BBA launches review into branch closure protocol

BBA launches review into branch closure protocol

With many of its members closing large numbers of branches, trade association the British Banking Association is launching an independent review into the protocol on minimising the impact of closures on customers.

As banks drastically cut the size of their branch networks in response to the migration of customers to digital channels, last March the biggest high street players worked with consumer groups and government on an industry-wide agreement on closure procedures.

The protocol requires banks to provide 12 weeks' notice of branch closures, engage with local communities and to publish assessments of the impact on customers - but stresses that decisions on whether to close sites are ultimately commercial.

The agreement included a provision for a one year review, which is now being carried out for the BBA by Professor Russel Griggs, looking into how the protocol is being applied and the outcomes for affected customers and communities.

Says Griggs: "It’s vital that the protocol meets its aim of minimising the impact of bank branch closures on customers and local communities.
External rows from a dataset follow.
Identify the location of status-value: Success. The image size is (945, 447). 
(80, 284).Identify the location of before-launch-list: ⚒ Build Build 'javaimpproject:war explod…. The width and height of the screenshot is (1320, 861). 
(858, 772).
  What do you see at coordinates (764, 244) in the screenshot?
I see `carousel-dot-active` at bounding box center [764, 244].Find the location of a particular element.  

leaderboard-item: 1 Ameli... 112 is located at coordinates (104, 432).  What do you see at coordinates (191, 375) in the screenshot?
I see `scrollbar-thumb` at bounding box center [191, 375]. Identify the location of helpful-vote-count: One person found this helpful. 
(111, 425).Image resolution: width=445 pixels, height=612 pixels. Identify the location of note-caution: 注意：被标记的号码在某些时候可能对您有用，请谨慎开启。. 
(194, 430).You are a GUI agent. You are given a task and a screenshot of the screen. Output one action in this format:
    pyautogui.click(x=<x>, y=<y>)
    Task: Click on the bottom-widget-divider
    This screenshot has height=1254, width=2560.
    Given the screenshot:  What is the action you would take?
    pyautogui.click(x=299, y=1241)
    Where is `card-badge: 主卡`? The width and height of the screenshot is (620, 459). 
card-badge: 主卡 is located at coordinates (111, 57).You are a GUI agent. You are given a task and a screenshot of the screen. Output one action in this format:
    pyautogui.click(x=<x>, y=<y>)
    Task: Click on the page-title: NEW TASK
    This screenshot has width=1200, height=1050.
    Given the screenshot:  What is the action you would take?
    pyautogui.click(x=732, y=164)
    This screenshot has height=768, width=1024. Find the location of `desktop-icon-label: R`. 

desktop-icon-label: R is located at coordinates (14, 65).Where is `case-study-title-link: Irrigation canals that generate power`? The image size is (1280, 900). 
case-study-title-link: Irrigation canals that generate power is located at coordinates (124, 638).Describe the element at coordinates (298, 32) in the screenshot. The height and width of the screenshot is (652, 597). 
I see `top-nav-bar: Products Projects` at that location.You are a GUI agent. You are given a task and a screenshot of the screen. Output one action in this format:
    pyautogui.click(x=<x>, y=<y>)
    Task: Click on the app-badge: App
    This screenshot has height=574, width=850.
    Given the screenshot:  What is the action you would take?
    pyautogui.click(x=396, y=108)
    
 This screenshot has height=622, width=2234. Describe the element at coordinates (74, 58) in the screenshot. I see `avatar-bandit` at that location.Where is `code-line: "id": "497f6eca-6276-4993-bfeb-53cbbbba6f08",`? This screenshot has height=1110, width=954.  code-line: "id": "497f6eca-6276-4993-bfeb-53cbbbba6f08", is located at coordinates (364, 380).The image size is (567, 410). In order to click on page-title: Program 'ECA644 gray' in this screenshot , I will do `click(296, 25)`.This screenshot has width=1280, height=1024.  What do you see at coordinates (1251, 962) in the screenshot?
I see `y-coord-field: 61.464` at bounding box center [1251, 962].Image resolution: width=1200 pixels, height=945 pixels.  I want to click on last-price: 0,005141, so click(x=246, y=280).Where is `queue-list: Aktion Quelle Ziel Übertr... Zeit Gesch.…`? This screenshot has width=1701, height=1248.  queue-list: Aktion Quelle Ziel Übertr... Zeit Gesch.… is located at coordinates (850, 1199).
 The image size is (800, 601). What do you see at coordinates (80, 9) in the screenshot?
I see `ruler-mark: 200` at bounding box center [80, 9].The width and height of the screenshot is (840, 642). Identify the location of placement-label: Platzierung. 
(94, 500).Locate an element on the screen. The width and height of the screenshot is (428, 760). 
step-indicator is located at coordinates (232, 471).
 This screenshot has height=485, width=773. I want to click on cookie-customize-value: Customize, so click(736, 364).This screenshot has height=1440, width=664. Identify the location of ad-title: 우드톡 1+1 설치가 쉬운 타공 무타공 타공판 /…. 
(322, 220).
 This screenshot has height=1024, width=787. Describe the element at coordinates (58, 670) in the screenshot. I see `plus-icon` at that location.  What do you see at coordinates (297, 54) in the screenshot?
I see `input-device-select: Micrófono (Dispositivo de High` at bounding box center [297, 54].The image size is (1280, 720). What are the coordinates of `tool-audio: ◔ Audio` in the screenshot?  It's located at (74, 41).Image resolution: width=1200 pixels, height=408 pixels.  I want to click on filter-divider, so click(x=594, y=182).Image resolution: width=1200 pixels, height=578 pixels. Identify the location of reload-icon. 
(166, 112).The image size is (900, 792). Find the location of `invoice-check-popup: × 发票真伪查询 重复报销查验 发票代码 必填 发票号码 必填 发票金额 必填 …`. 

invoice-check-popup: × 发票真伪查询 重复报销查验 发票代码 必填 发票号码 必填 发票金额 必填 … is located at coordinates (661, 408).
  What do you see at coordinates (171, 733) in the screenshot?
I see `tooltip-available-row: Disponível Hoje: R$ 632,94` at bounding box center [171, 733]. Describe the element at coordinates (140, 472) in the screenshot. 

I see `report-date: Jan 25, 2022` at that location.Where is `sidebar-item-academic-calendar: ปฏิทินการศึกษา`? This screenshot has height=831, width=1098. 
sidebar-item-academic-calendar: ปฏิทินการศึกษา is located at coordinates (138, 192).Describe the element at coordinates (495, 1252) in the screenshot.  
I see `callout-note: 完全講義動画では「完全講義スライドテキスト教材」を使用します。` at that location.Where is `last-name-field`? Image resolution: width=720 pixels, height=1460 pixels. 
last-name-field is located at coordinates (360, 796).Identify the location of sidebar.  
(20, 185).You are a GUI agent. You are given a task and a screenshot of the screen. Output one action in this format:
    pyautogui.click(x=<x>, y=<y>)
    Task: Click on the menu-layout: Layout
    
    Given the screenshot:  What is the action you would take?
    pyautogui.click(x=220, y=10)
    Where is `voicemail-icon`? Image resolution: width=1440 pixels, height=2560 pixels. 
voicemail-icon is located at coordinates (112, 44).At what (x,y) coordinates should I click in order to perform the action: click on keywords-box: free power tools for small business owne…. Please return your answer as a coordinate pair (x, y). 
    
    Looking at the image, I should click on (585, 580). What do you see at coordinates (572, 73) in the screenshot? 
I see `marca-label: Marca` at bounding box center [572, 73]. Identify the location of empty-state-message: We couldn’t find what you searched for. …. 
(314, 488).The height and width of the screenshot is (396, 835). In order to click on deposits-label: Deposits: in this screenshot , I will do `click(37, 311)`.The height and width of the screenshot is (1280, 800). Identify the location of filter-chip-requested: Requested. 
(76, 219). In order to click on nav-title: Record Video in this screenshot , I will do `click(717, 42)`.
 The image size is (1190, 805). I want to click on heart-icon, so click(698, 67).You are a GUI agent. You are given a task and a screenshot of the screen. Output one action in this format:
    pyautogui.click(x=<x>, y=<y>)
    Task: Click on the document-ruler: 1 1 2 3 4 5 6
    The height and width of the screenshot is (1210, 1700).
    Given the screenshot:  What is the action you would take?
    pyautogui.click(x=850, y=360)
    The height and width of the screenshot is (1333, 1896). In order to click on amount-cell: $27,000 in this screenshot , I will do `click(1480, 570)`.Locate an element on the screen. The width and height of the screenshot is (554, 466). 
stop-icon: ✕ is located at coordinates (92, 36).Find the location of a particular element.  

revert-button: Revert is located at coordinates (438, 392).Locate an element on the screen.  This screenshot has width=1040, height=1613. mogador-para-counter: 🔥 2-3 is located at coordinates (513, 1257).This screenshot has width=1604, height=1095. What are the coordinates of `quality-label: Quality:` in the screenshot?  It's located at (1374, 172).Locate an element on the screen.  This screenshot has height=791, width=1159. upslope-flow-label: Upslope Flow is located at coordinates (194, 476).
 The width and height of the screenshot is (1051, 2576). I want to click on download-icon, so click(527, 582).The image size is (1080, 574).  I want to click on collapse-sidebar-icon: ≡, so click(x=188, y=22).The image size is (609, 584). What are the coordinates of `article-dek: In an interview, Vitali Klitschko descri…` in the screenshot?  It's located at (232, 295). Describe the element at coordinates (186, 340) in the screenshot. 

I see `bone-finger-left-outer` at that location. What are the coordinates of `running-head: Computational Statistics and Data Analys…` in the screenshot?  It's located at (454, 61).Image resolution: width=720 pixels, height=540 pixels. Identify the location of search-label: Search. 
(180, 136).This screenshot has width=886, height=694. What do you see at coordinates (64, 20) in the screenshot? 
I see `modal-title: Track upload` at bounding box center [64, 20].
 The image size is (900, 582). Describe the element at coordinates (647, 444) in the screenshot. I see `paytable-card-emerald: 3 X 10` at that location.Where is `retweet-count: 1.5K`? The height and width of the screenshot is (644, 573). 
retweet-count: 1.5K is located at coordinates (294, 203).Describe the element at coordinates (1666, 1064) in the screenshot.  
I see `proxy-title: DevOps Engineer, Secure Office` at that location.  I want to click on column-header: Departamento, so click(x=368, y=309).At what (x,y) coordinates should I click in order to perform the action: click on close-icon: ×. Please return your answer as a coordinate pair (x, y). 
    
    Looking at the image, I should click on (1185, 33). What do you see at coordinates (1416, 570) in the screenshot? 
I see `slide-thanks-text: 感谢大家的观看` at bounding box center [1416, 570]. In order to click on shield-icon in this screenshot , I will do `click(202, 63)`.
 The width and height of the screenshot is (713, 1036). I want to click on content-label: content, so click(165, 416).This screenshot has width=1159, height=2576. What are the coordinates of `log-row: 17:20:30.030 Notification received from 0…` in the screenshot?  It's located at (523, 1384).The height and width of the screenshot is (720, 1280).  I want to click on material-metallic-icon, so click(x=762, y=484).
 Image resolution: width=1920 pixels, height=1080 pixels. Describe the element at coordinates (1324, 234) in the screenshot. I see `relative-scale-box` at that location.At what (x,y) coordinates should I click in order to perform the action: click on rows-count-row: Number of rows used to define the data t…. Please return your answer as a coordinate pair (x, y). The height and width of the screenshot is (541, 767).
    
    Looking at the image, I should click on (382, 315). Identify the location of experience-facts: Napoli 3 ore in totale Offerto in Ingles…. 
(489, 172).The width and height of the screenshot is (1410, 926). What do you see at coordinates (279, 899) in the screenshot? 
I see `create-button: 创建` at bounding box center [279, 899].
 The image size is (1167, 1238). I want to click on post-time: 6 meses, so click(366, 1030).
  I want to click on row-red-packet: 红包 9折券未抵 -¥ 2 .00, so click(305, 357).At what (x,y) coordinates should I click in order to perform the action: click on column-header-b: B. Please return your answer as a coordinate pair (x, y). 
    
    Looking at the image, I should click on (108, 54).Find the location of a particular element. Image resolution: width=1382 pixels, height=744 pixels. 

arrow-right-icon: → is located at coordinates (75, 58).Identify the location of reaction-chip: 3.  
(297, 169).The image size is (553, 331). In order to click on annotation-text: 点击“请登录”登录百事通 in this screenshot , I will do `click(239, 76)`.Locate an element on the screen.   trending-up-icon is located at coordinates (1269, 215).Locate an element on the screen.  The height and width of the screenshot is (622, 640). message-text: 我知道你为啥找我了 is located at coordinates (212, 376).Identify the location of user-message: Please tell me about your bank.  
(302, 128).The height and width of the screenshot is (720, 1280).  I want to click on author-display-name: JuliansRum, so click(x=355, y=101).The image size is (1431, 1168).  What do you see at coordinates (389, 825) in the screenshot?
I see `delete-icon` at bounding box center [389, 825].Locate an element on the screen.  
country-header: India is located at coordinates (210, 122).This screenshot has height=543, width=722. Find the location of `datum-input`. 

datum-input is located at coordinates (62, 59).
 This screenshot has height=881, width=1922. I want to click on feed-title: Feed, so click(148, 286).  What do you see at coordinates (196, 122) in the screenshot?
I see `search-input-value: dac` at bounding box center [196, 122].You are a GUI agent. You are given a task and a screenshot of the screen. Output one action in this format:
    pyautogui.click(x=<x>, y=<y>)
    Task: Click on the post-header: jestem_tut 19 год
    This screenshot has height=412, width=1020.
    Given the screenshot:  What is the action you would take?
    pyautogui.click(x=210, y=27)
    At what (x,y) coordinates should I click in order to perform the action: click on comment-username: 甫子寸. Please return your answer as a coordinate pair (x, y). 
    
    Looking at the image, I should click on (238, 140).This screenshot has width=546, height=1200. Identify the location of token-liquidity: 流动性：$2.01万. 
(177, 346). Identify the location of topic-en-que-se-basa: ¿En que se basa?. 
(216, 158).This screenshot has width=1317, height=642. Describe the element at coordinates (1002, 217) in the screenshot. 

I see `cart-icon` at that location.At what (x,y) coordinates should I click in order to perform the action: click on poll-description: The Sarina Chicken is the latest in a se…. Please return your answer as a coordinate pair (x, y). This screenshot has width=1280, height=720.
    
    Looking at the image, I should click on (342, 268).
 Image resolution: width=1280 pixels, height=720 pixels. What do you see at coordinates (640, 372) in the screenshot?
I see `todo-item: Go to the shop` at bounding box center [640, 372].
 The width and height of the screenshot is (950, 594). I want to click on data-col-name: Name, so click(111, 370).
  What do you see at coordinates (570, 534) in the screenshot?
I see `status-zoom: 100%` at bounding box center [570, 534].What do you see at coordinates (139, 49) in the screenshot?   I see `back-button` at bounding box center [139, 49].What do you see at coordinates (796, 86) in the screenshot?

This review will not only be looking at how the processes behind the protocol are working in practice, but also crucially the outcomes that they are delivering."

Already this year both Lloyds and RBS have outlined plans to reduce the size of their branch networks as they bid to cut costs and take advantage of the growing popularity of online and mobile banking.

But a survey last year by TSB found that more than three quarters of Brits think that it is important that their bank offers both online and branch services.

Anthony Browne, chief executive, BBA, says: "More and more of us are adopting digital services to manage our money while on the move, without having to travel to a branch. Banking is in the midst of a customer-led revolution. It is important, however, that customers still have access to banking services if a local bank branch closes for commercial reasons."

Comments: (3)

Richard Sanders
Richard Sanders - Hermosa Consulting - Southend on Sea 06 May, 2016, 14:16Be the first to give this comment the thumbs up 0 likes

This is good as there are a number of options for revamping being explored in many countries including the UK. The other side of this particular coin is getting the paranoid risk departments of banks to grant people access to internet banking. For my business Lloyds made me fill out a 23 page questionnaire and then told me my signature did not match the one they had on file(even though I had personal internet banking). When I pointed out that I had to fit my signature to teh stupid little box on the form they then lost everything and we went back to stage 1 where they sent me the link again. Not great customer service to someone who has been with them over 20 years

Hitesh Thakkar
Hitesh Thakkar - FIS Payments Software and Services India - India 06 May, 2016, 15:52Be the first to give this comment the thumbs up 0 likes

Hi Richard +1. Me and my friends also undergone similar situation in India while applying for education loan. We left with less than week to re-work on entire process to ensure fees are paid on Time.

3/4th of customers in UK expecting online as well as offline services reinfroce that, brick and mortar branches will remain in some Format.

Ketharaman Swaminathan
Ketharaman Swaminathan - GTM360 Marketing Solutions - Pune 06 May, 2016, 17:07Be the first to give this comment the thumbs up 0 likes

@RichardSanders + 1. 

I too had an extremely tough time getting Internet Banking for my company's bank account despite having had it for over 5 years on my personal bank account. I had to finally escalate to Branch Manager to get things moving. 

I applied for an ATM card for my company's bank account. As soon as I sensed a repeat of the above torturous process, I withdrew my application - I didn't want to waste my time and I also thought cash would be dead soon anyway:).